Monday, March 8, 2010
The major averages traded between positive and negative territory as investors digested last week’s impressive move. Volume, a critical gauge of institutional demand, was reported lower than the prior session on the Nasdaq exchange and on the NYSE, offering a reassuring sign that institutional investors were not aggressively dumping stocks. Advancers led decliners by over an 11-to-8 ratio on the NYSE and by nearly a 15-to-13 ratio on the Nasdaq exchange. There were 76 high-ranked companies from the CANSLIM.net Leaders List that made a new 52-week high and appeared on the CANSLIM.net BreakOuts Page, up from the 59 issues that appeared on the prior session. New 52-week highs again overwhelmingly trumped new lows on both exchanges while new lows were in the single digits.
Obama’s Road Trip:
A slew of drug companies tumbled after President Barack Obama gave what appeared to be a final push to overhaul our troubled health-care system. Pfizer (PFE), the world’s largest drug manufacturer, UnitedHealth (UNH), the largest US health insurer by revenue, and a host of other companies fell after Obama began a series of road trips to the Philadelphia area today and St. Louis on March 10 to rally public support.

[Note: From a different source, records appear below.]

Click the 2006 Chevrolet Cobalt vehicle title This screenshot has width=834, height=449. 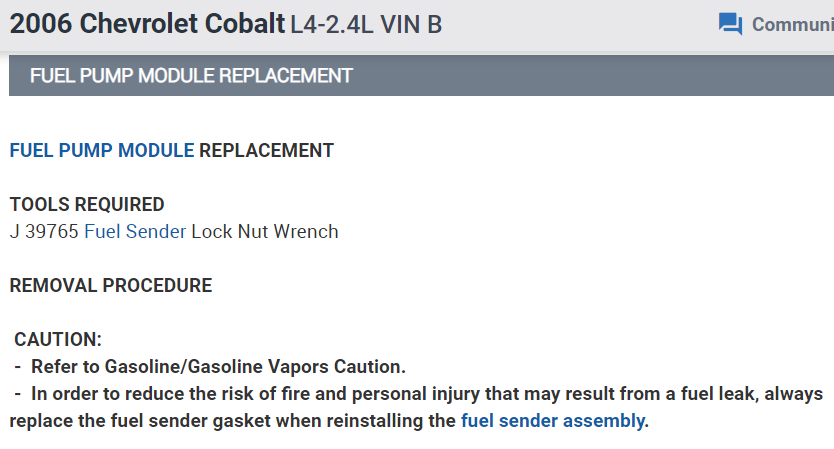[147, 24]
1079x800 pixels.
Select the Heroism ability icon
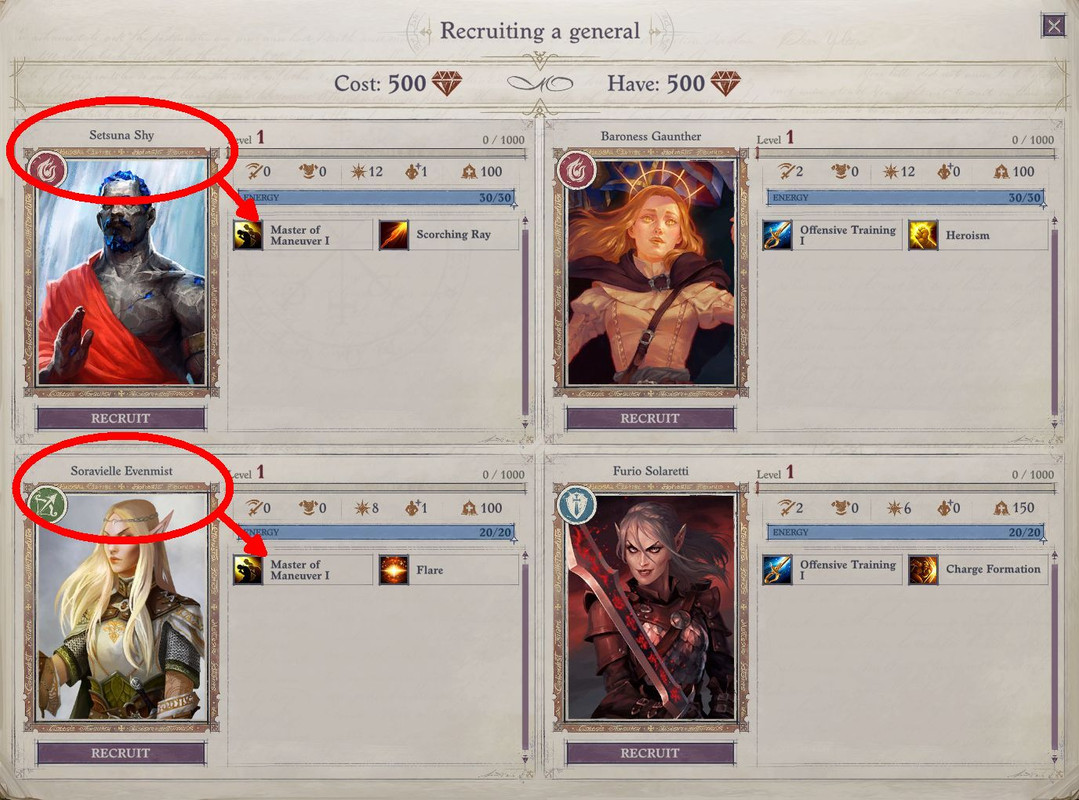pyautogui.click(x=923, y=235)
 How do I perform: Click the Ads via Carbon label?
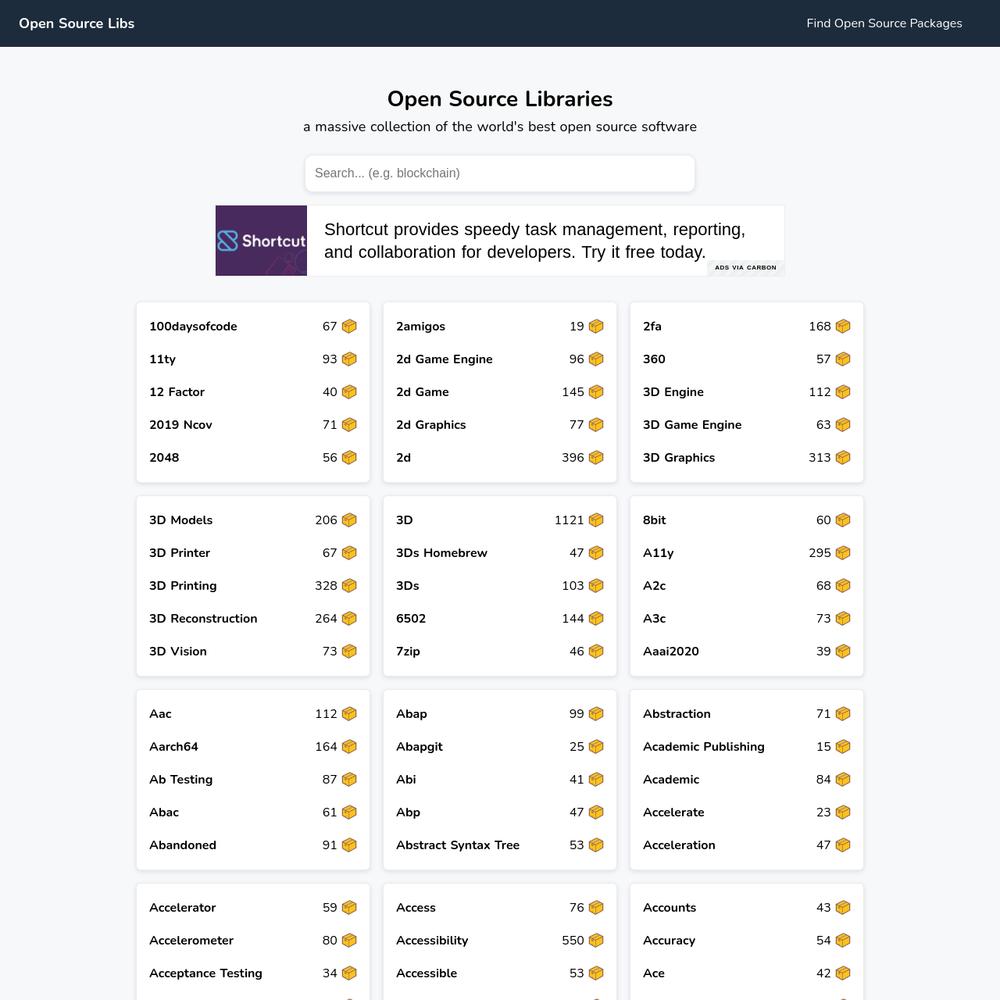pyautogui.click(x=746, y=268)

1-Year Anniversary From Bear Market Lows:
This week marks the one-year anniversary of the end of the brutal bear market that sent the S&P 500 plunging to a 12-year low of 666.79. A new FTD was produced on March 12, 2009 which helped send the benchmark average soaring +68% in 12 months. A large portion of that rally was due to the enormous amount of cash fund managers raised during the horrific bear market. The latest study from the Investment Company Institute shows that equity mutual funds are burning through their cash reserves at the fastest rate since 1992. The report shows that cash reserves at equity mutual funds are at their lowest rate since 2007. Cash fell to 3.6% of assets, down from 5.7% in January 2009. Their portfolio managers are left with $172 billion which is the fastest drop since 1991.

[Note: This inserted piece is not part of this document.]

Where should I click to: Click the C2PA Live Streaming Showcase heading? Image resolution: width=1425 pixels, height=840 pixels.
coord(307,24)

Market Action- Confirmed Rally:
Looking at the market, since last Monday’s follow-through day (FTD), the market and a batch of leading stocks, steadily rallied which is a healthy sign. The fact that we have not seen any serious distribution days show up since Monday’s FTD bodes well for this nascent rally. It is also a welcome sign to see the market continue to improve as investors digest the latest round of stronger than expected economic and earnings data. Remember that now that a new rally has been confirmed, the window is open to start buying high quality breakouts. Trade accordingly.